Proposal. The following range of diblock copolymers will be prepared using RAFT polymerisation:
1. PGMAx-PHPMAy diblock copolymer chains prepared in water via RAFT aqueous solution polymerisation. For y values of around 50 to 80, the weakly hydrophobic PHPMA chains are too short to induce micellar nucleation.4 Thus such molecularly dissolved amphiphilic copolymers can adsorb onto AI particles in the form of single chains, rather than nanoparticles.
2. PGMAx-PHPMAy diblock copolymer nanoparticles prepared in water via RAFT aqueous dispersion polymerisation.4-6 For y values above approximately 90, spherical nanoparticles of tunable size (e.g. 20 to 100 nm diameter as y is systematically increased) are obtained that may act as effective dispersants for the AI particles. Similar results have been recently obtained for carbon black particles in non-polar media using block copolymer micelles.7
3. PGMAx-P(HPMA-stat-GlyMA)y diblock copolymer nanoparticles prepared in water via RAFT aqueous dispersion polymerisation.8 Introducing 10-30 mol % epoxy groups into the hydrophobic core-forming block via statistical copolymerisation of GlyMA with HPMA should provide suitable reactive anchoring groups to aid adsorption onto at least some AI particles. Alternatively, these epoxy groups could be derivatised using various amines so as to introduce either cationic and/or other functional groups (hydroxyl, thiol, carboxylic acid, long-chain alkyl groups etc.) that may promote surface anchoring via specific physical interactions (hydrogen bonding, electrostatics, van der Waals forces etc).
4. PEGx-PHPMAy diblock copolymer nanoparticles prepared in water via RAFT aqueous dispersion polymerisation.9 PEG (MW = 5,000) offers an alternative and much cheaper option than PGMA as a suitable stabiliser block. However, PEG may lead to greater thermal instability for these AI dispersions compared to PGMA. Another alternative stabiliser block could be PMAA, which would confer electrosteric stabilisation.
5. PGMAx-PBzMAy diblock copolymer nanoparticles prepared in water via RAFT emulsion polymerisation.10 PBzMA is significantly more hydrophobic than PHPMA and may offer stronger binding onto particles comprising aromatic AIs.
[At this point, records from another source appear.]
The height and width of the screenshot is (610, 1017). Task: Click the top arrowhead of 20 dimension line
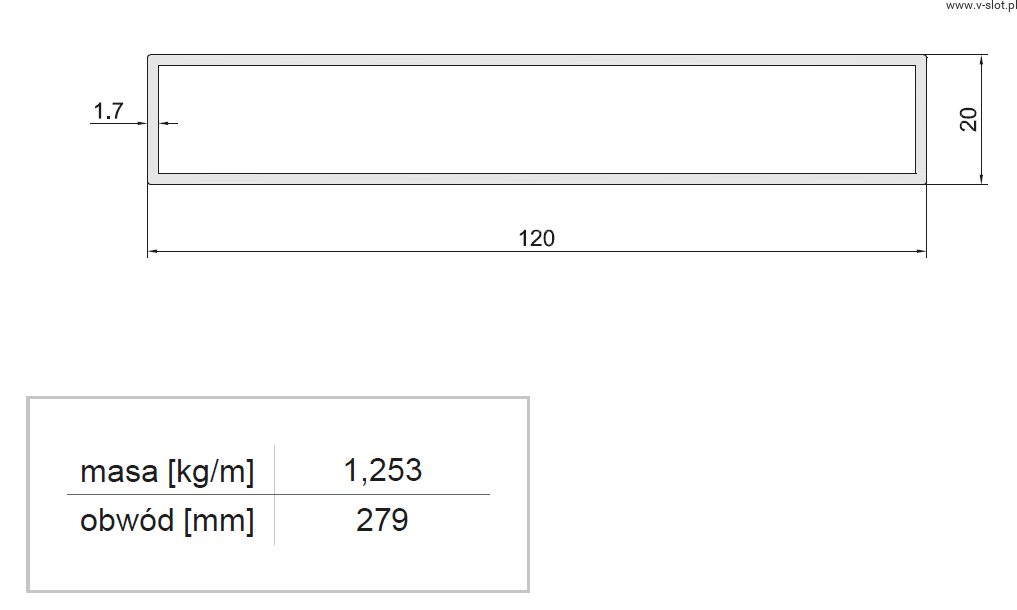click(983, 60)
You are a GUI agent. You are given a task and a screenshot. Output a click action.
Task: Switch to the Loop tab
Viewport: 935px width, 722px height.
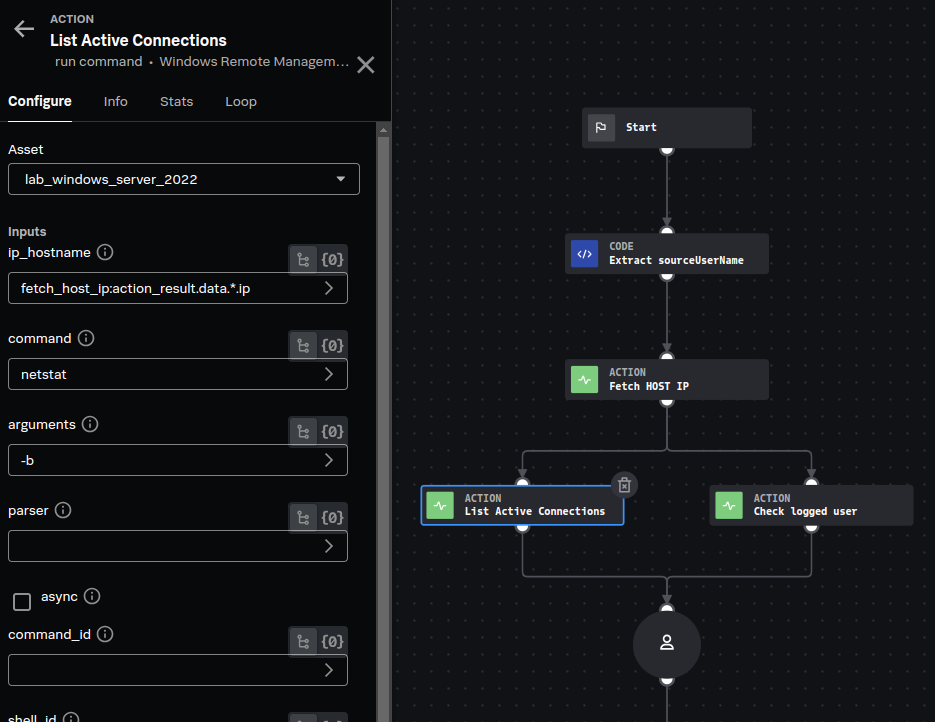point(241,101)
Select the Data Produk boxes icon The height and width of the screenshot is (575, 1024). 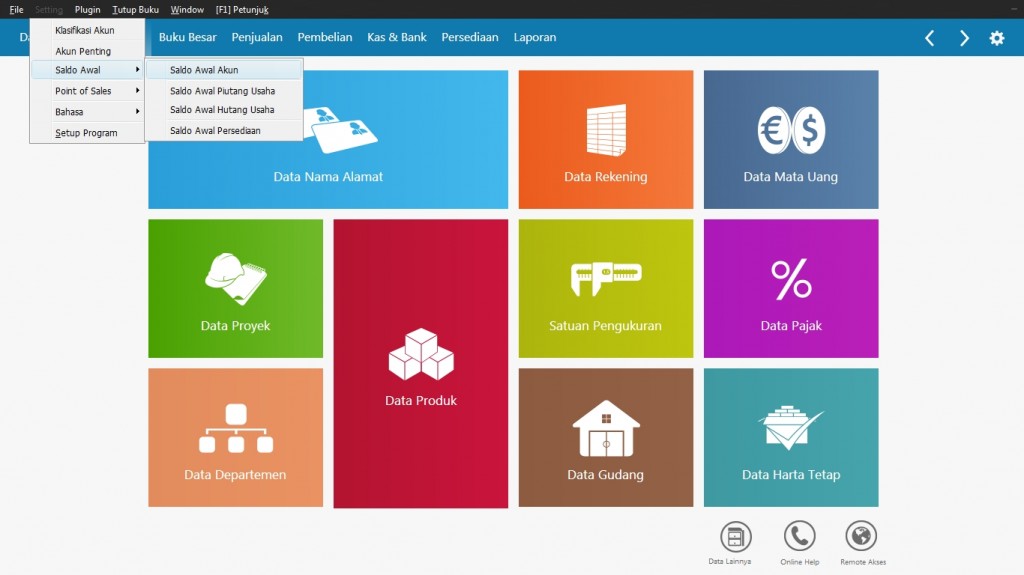(x=420, y=354)
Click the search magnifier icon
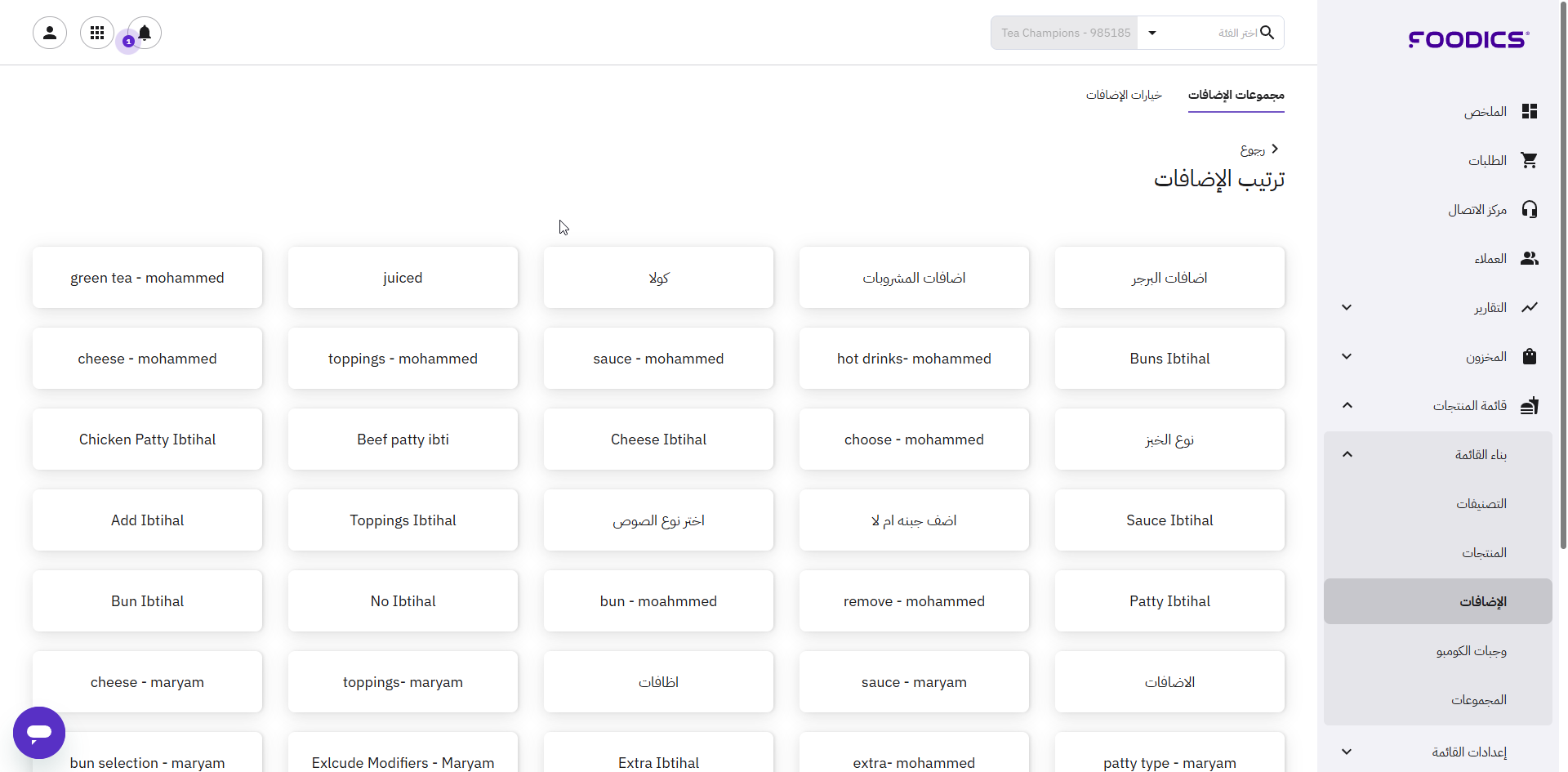Viewport: 1568px width, 772px height. 1267,33
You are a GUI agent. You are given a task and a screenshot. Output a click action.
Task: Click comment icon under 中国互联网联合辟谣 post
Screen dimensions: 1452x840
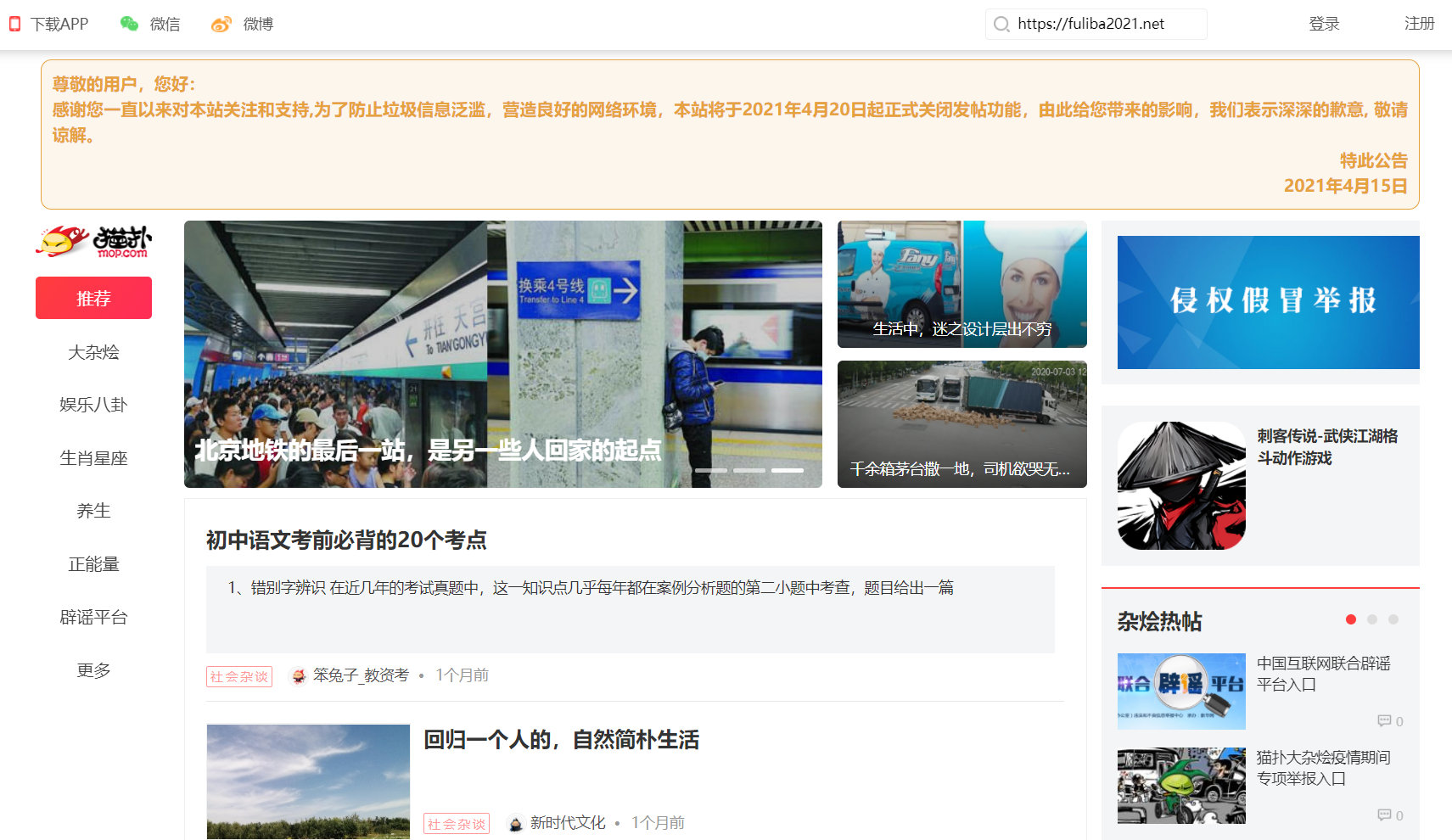click(1384, 721)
Again, well-defined PGMA-PBzMA nanoparticles can be readily prepared over a wide range of particle size (25-150 nm diameter). An alternative (somewhat lower Tg) core-forming block in this context could be PBuMA.
Polymer/monomer key for above RAFT formulations: PGMA = poly(glycerol monomethacrylate); PHPMA = poly(2-hydroxypropyl methacrylate); PBzMA = poly(benzyl methacrylate); PEG = poly(ethylene glycol); GlyMA = glycidyl methacrylate. PMAA = poly(methacrylic acid), PBuMA = poly(n-butyl methacrylate).
Characterisation Techniques. Copolymer chains will be characterised by gel permeation chromatography (DMF eluent) and 1H NMR spectroscopy. Copolymer nanoparticles will be sized using dynamic light scattering and transmission electron microscopy (and possibly SAXS). Concentrated aqueous suspensions will be characterised in terms of their particle size distributions using laser diffraction (Malvern Mastersizer), optical microscopy and differential sedimentation (disc centrifuge or LUMiSizer instruments11).
Proposal. The following range of diblock copolymers will be prepared using RAFT polymerisation:
1. PGMAx-PHPMAy diblock copolymer chains prepared in water via RAFT aqueous solution polymerisation. For y values of around 50 to 80, the weakly hydrophobic PHPMA chains are too short to induce micellar nucleation.4 Thus such molecularly dissolved amphiphilic copolymers can adsorb onto AI particles in the form of single chains, rather than nanoparticles.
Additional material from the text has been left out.